Update the lines between the line holding "The width and height of the screenshot is (742, 453)." and the line holding "label-other: OTHER /", inclusive, so that "screenshot" is replaced by "screen capture" and all else stays unchanged. Give only those lines, without the pictures.

**Supplied data**
==================================================

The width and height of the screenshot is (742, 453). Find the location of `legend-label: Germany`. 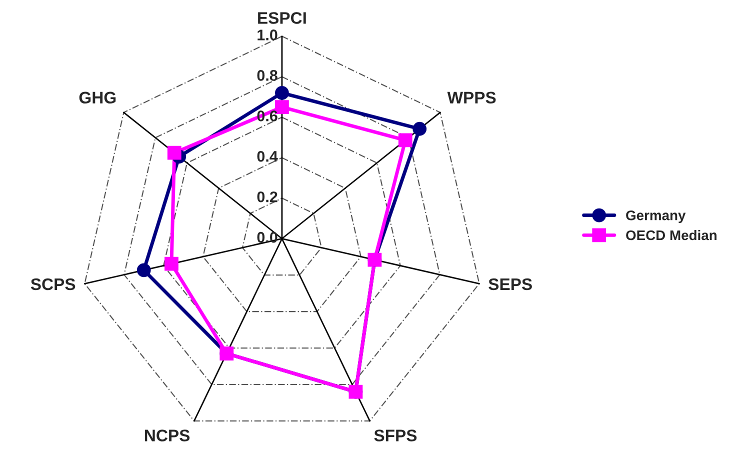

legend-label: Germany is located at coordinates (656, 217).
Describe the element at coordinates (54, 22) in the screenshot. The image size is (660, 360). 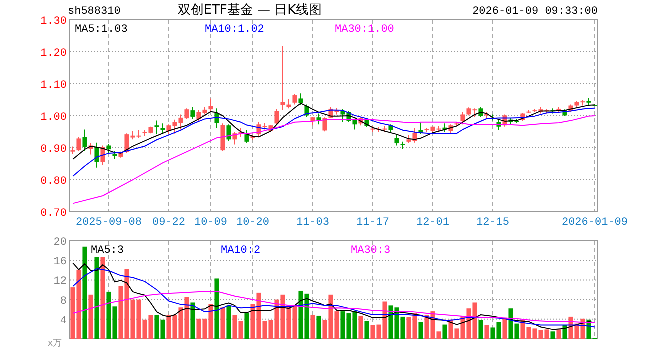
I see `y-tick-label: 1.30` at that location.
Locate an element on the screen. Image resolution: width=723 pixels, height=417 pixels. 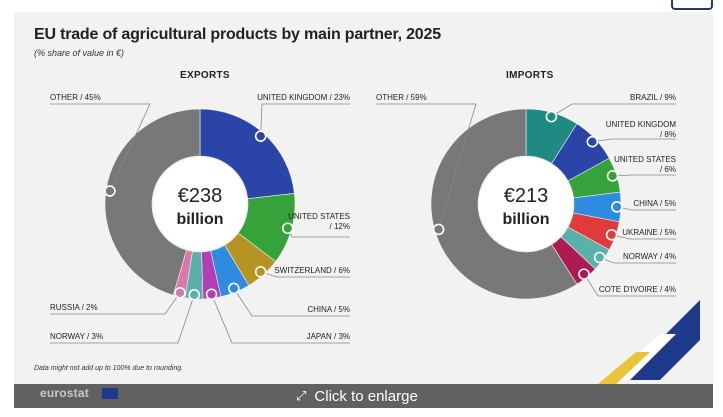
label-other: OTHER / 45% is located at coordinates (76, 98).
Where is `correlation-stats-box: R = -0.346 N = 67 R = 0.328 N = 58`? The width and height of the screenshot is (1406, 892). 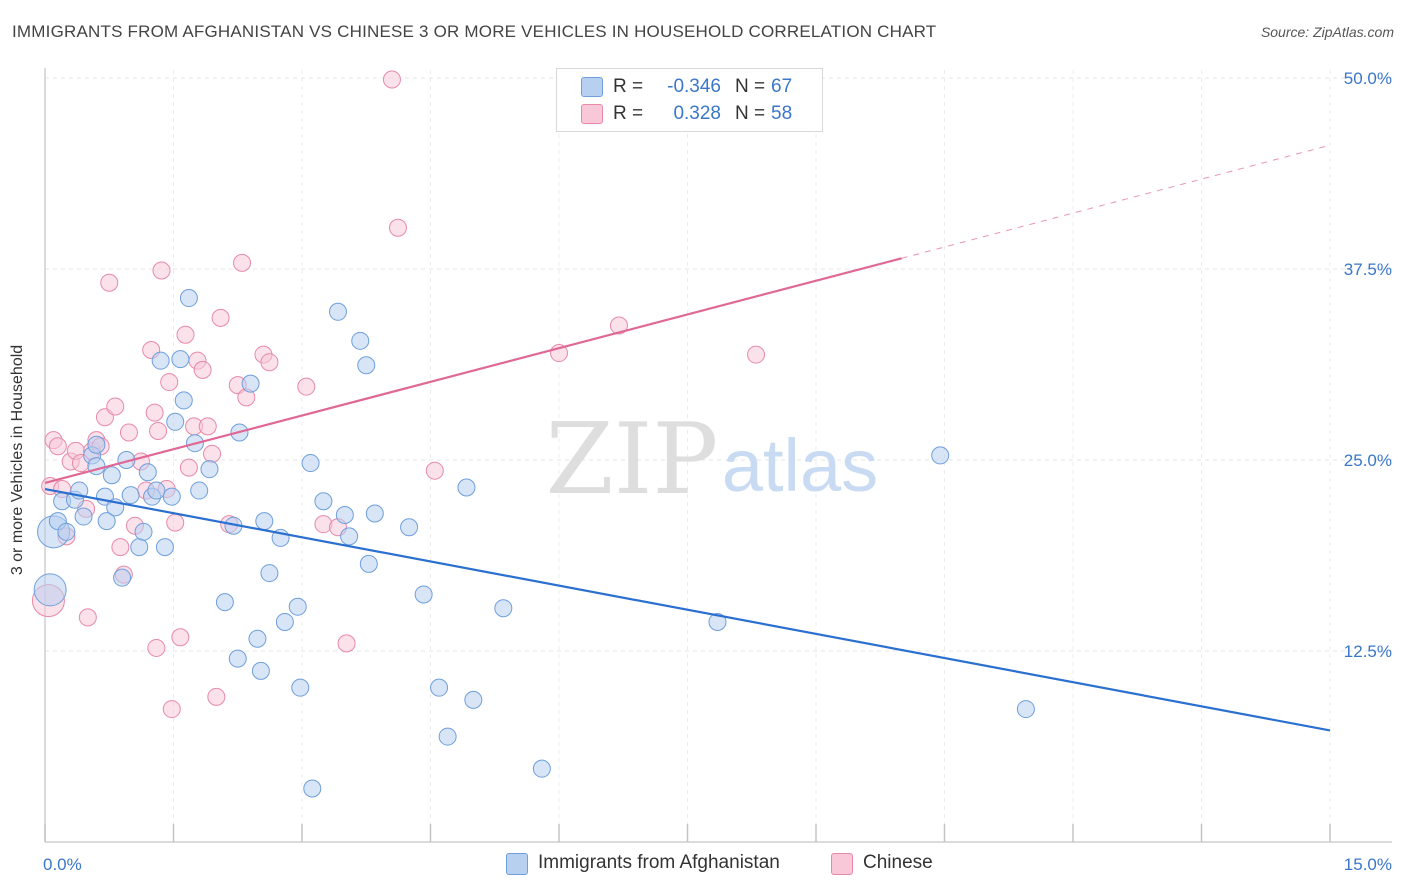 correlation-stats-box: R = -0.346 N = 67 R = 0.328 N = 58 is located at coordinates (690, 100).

==================================================

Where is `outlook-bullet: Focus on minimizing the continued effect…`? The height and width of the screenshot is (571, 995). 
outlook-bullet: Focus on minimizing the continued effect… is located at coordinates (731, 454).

==================================================

**Your response**
The width and height of the screen capture is (742, 453). Find the location of `legend-label: Germany`. 

legend-label: Germany is located at coordinates (656, 217).
Describe the element at coordinates (54, 22) in the screen capture. The image size is (660, 360). 
I see `y-tick-label: 1.30` at that location.
Locate an element on the screen. Image resolution: width=723 pixels, height=417 pixels. 
label-other: OTHER / 45% is located at coordinates (76, 98).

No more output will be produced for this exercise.